Letter from Jamaica

Jamaica is at a cross road in political development. Just two years after since Manley’s massive victory at the polls, the political atmosphere here is tense. Can his government last out its allocated five years? This is the kind of question many people are asking; the majority who ask don’t think they can.

In 1974 Manley declared himself and his party ‘democratic socialist.’ Overnight socialism became a household word, particularly it became the language of the suffering poor. The speeches poured out from government ministers on their “socialist” policies. land distribution, setting up of cooperatives, establishment of food farms, passing a minimum wage law, ownership of the Bauxite industry, and various other reforms.

Since 1976 there have been widespread layoffs, swelling the ranks of the unemployed to something approaching 40 per cent of the work force. There has also been an increased exodus of skilled people, and capital, although the Government have set up an elaborate intelligence unit to prevent this. Foreign exchange is scare, resulting in constant shortages of essential items and a flourishing black market. To speak of “high” prices in Jamaica today is a polite understatement.

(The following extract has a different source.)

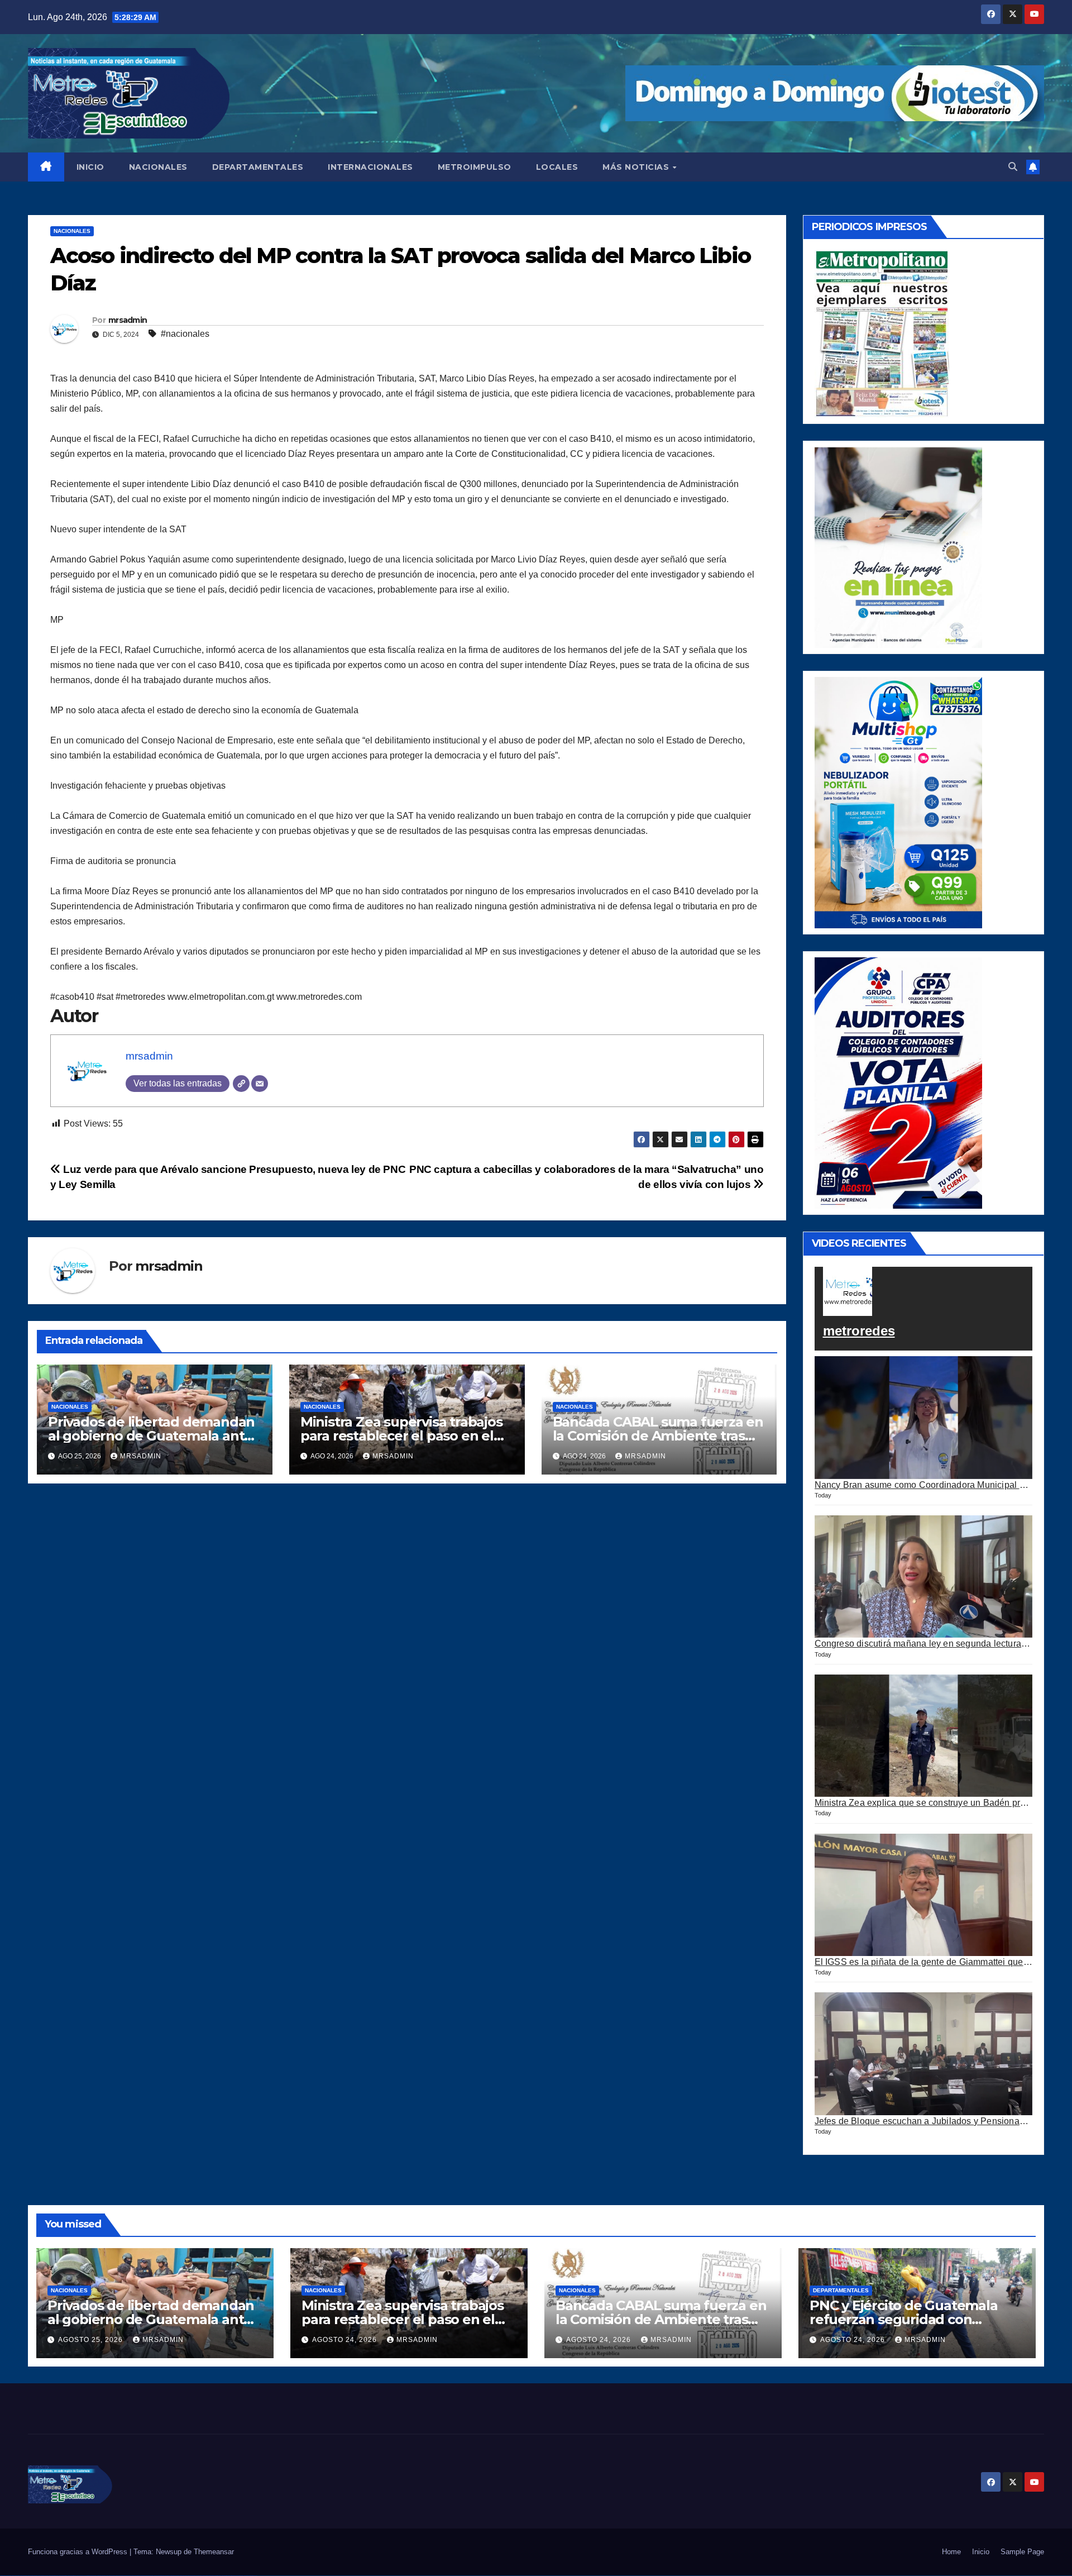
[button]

On the political front the main opposition party, the Jamaican Labour Party, has been very active. They have to be, seeing that there are so many issues. Their main contention however is their consistent stand for Electoral Reform. They have boycotted all by-elections since local government elections in early 1977, and have recently threatened to start a campaign of civil disobedience to dramatise their position. The JLP claim that they were robbed of victory in the 1976 general election by a massive, island wide, campaign of bogus voting. At present a commission is investigating government corruption, and the opposition is hoping to prove that the government used the state of emergency they imposed in June 1976 to lock up key opposition members thus causing their election defeat.

Violence, and violent crime, is very much a part of the Jamaican scene now. There is a dangerous army of gunmen who carry out daring heists anywhere that money is handled. Shoot-outs between cops and robbers have sent scores of youth on both sides to an early grave. Young people have learned their lesson well in this Caribbean paradise. If you don’t have anything you are nothing. They are out to get something whatever the price, one way or another.

Jamaicans, like workers all over the world, take politicians too seriously and pay little interest to politics itself.